Workflow 工作流应用：返回的 JSON 里，内容藏在 data.outputs 字段。
流式（Stream）输出：它不直接给你文本，而是抛出一堆类似 event: message、event: workflow_finished 这样的事件行，真正的文本碎屑还被包裹在 data: {…} 里。
流式输出的难点

流式对话（打字机效果）调起来最痛苦。因为 Dify 吐出来的是它自定义的事件流，而前端（如 Yaak 调试工具或现代浏览器组件）在解析标准 Server-Sent Events (SSE) 时，严格要求每段数据必须以 data: 开头并以 \n\n 结尾。
如下图所示：

我通过在 FastAPI 拦截 Dify 的原始数据流，像“过滤网”一样只筛出真正的文字碎屑，重新组装成标准电报格式再 yield 出去。

async def chat_stream(query: str, user_id: str, conversation_id: str = "", api_key: str = None):
    """
    自由问答（流式：打字机效果，拿到一点给前端发一点）
    """
    url = f"{DIFY_BASE_URL}/chat-messages"
    payload = {
        "inputs": {},
        "query": query,
        "response_mode": "streaming",
        "conversation_id": conversation_id,
        "user": str(user_id)
    }

    async with httpx.AsyncClient(timeout=120.0) as client:
        async with client.stream("POST", url, headers=get_dify_headers(api_key), json=payload) as response:
            response.raise_for_status()
            async for line in response.aiter_lines():
                if line.startswith("data: "):
                    json_str = line[6:]
                    try:
                        data = json.loads(json_str)
                        if "answer" in data:
                            yield f"data: {data['answer']}\n\n"
                    except json.JSONDecodeError:
                        continue

四、个人中心模块

个人中心主要包括：

用户信息展示
修改密码
浏览记录
学习笔记
用户反馈

虽然这个模块没有 AI 那么“炫”。
但真正做项目的时候会发现：
用户系统永远是一堆细节。

修改密码
修改密码不是：

直接 update

防御策略剖析：

防止空密码与弱密码：我们绝不能容忍前端传过来一个空字符串或者“123”。利用 Pydantic 的严苛校验，强制新密码至少 6 个字符。
验证旧密码：必须使用 bcrypt 的 verify_password 校验器，确保操作者真的是号主本人。
单向加密：校验通过后，使用 get_password_hash 将新密码变成不可逆的哈希乱码再存入数据库。
TODO: 修改密码代码实现

async def update_password(
        data: PasswordUpdate,
        db: AsyncSession = Depends(get_db),
        current_user: dict = Depends(get_current_user)
):
    """修改密码：验证旧密码，加密新密码后更新"""

    # 【新增调试代码】打印当前解析出的用户名
    print(f"Token中解析出的用户名: '{current_user['username']}'")

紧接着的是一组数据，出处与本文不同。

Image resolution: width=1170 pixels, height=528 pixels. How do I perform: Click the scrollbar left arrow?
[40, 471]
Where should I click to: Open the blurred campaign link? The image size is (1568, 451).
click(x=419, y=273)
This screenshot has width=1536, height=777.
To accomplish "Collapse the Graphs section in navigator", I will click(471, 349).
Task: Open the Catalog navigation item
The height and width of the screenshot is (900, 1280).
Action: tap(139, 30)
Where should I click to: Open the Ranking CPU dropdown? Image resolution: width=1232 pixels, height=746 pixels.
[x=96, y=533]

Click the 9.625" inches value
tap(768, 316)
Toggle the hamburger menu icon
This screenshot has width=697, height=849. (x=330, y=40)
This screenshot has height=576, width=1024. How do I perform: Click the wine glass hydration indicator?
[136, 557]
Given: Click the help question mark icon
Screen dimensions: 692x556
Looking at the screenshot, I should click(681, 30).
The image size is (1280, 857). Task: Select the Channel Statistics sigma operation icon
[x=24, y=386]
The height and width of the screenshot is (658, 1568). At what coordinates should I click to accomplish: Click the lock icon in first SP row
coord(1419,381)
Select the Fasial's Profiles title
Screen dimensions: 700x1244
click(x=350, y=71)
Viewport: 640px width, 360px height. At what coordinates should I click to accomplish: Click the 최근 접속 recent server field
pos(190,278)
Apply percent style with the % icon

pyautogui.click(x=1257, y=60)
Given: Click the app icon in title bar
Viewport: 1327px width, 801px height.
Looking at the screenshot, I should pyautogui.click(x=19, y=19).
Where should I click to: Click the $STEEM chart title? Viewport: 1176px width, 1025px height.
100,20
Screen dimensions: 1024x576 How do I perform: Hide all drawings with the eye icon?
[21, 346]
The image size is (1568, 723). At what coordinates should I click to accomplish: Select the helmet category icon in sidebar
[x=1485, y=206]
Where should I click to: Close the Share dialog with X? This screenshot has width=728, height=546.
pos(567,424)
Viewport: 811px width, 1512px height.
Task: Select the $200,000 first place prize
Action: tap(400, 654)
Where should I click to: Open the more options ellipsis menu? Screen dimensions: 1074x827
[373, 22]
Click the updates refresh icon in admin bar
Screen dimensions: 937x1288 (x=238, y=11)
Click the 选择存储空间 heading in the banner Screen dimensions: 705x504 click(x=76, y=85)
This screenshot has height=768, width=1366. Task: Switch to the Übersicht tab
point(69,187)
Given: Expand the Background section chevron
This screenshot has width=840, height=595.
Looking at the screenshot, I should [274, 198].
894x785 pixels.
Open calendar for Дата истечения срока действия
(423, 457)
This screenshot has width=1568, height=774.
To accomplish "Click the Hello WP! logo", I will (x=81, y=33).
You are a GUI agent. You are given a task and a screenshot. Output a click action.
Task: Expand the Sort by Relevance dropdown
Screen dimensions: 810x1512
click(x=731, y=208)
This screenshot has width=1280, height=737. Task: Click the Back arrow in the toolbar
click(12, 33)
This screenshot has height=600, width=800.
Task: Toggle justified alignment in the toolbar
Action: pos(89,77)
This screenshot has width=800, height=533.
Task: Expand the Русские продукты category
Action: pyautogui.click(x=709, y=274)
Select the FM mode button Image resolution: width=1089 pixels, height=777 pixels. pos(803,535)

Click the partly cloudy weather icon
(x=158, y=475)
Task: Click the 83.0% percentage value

    result = await db.execute(select(User).where(User.username == current_user["username"]))
    user = result.scalars().first()

    if not user:
        # 【新增调试代码】打印数据库查询结果为空的提示
        print("查询结果为空，说明数据库中不存在该 username")
        return error(msg="用户不存在", code=404)

    if not verify_password(data.old_password, user.password):
        return error(msg="旧密码错误", code=400)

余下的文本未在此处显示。